TASK BRIEF ▸ Images don't belong in the copy. Output the rest of the data exactly.

══ LISTED ENTRIES ══

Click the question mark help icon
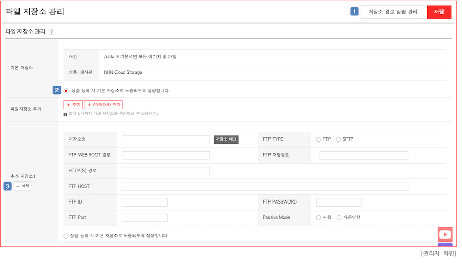The height and width of the screenshot is (263, 462). click(x=51, y=32)
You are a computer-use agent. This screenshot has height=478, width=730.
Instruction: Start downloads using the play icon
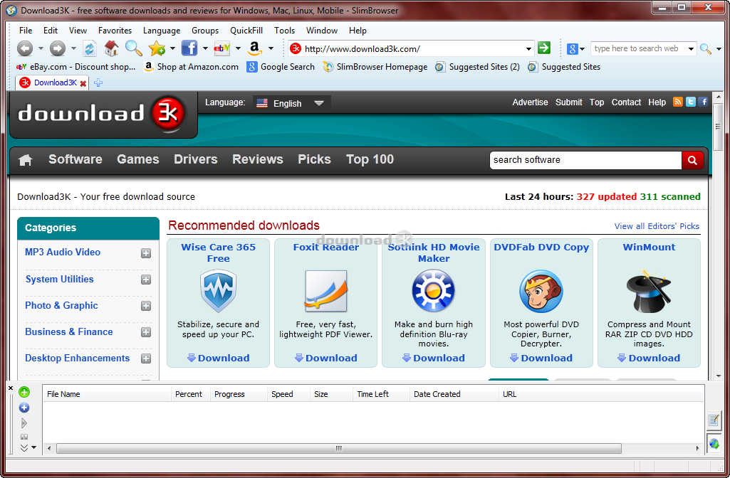(24, 422)
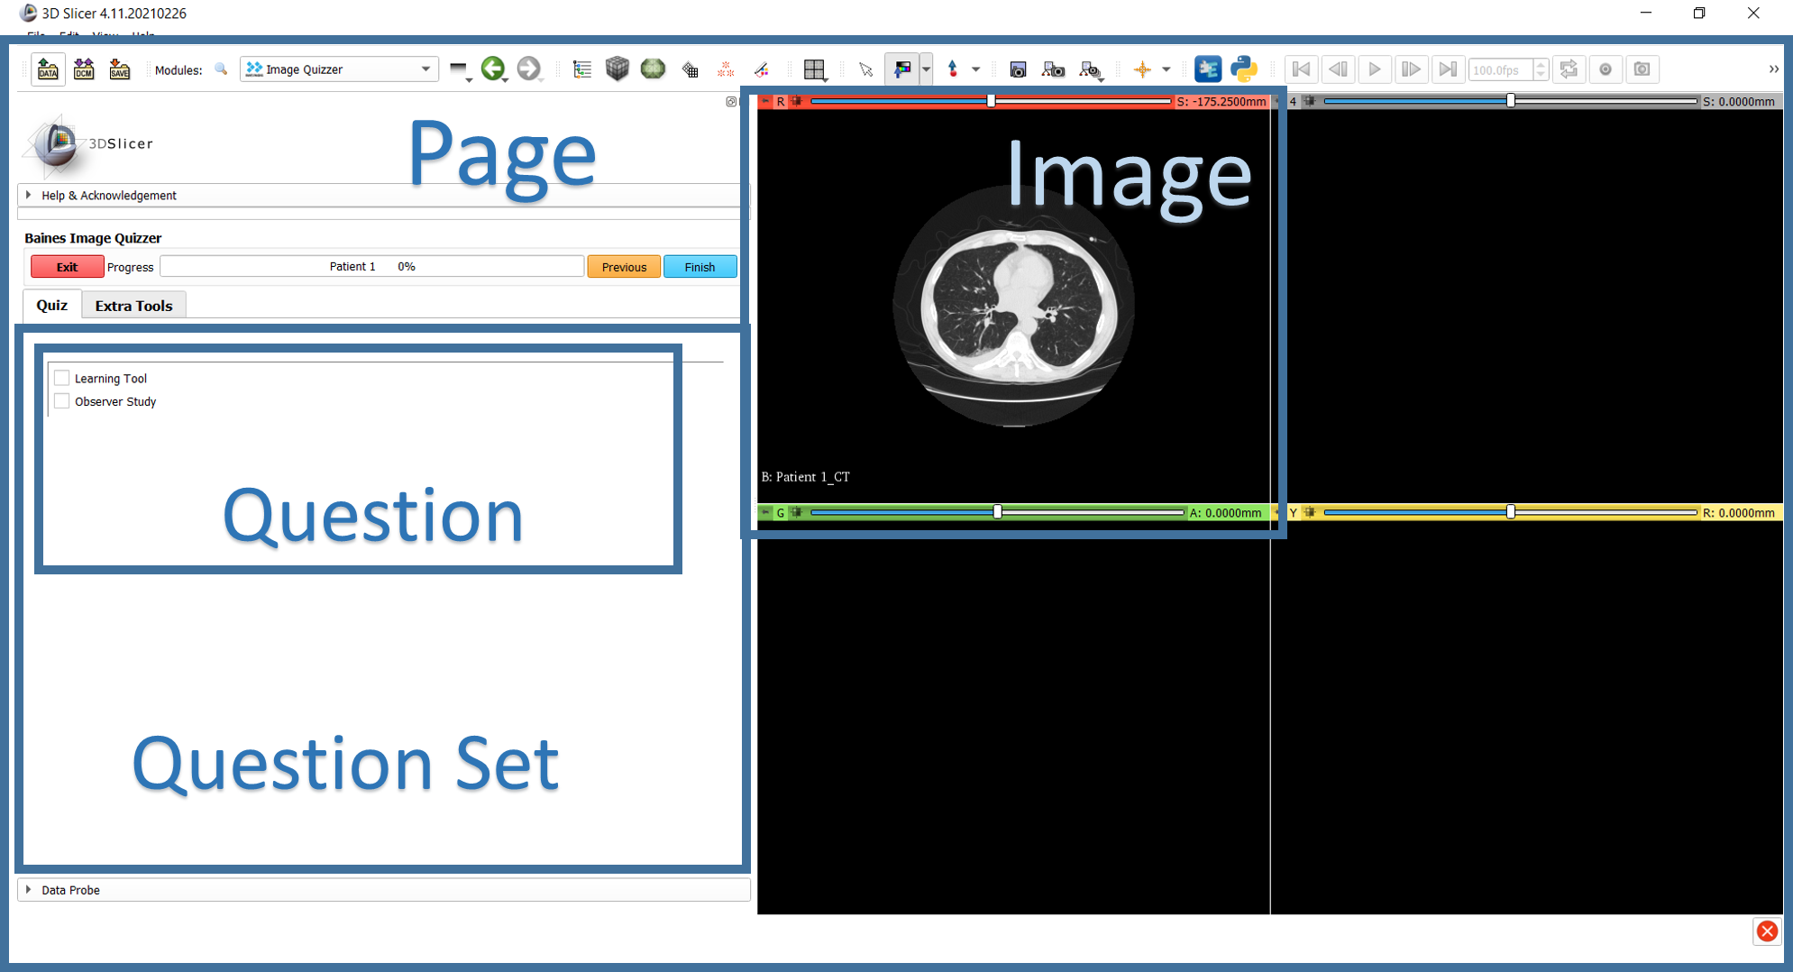Viewport: 1793px width, 972px height.
Task: Click the SAVE data icon
Action: [119, 69]
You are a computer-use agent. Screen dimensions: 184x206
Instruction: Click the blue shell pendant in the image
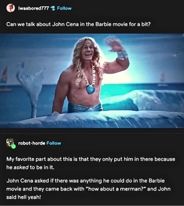click(x=90, y=89)
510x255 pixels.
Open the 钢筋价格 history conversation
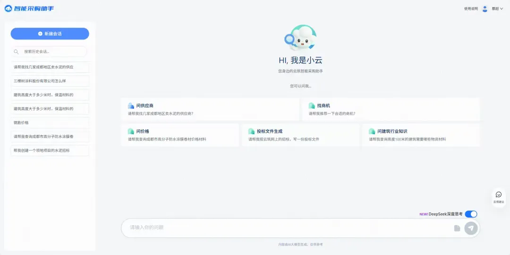coord(50,123)
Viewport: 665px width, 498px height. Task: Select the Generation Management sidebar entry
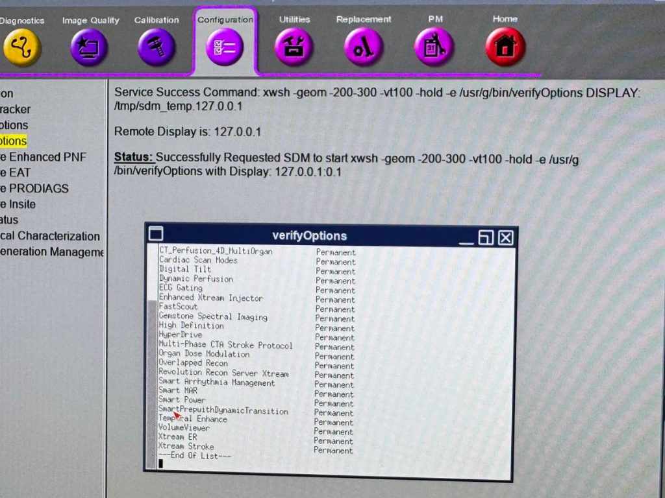click(x=52, y=252)
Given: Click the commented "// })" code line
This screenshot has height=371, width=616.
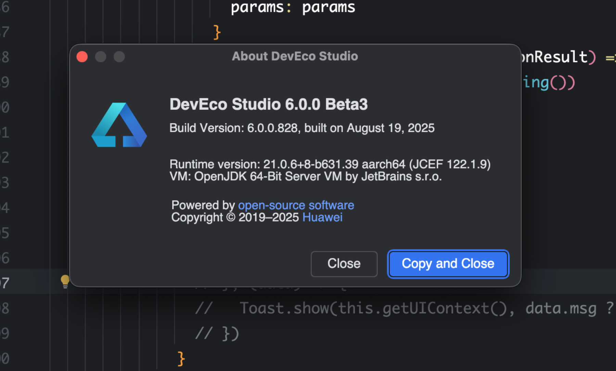Looking at the screenshot, I should tap(217, 333).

═══

ANSWER TO THE EXERCISE ▸
Click the question mark help icon
The height and width of the screenshot is (263, 462). click(x=51, y=32)
You are a computer-use agent. This screenshot has height=478, width=730.
Instruction: Start downloads using the play icon
(24, 422)
Viewport: 1793px width, 972px height.
Task: Click the SAVE data icon
Action: [119, 69]
You are a computer-use agent. Screen dimensions: 184x206
Instruction: Click the blue shell pendant in the image
click(x=90, y=89)
510x255 pixels.
Open the 钢筋价格 history conversation
coord(50,123)
Viewport: 665px width, 498px height. Task: Select the Generation Management sidebar entry
click(x=52, y=252)
Given: Click the commented "// })" code line
This screenshot has height=371, width=616.
Looking at the screenshot, I should tap(217, 333).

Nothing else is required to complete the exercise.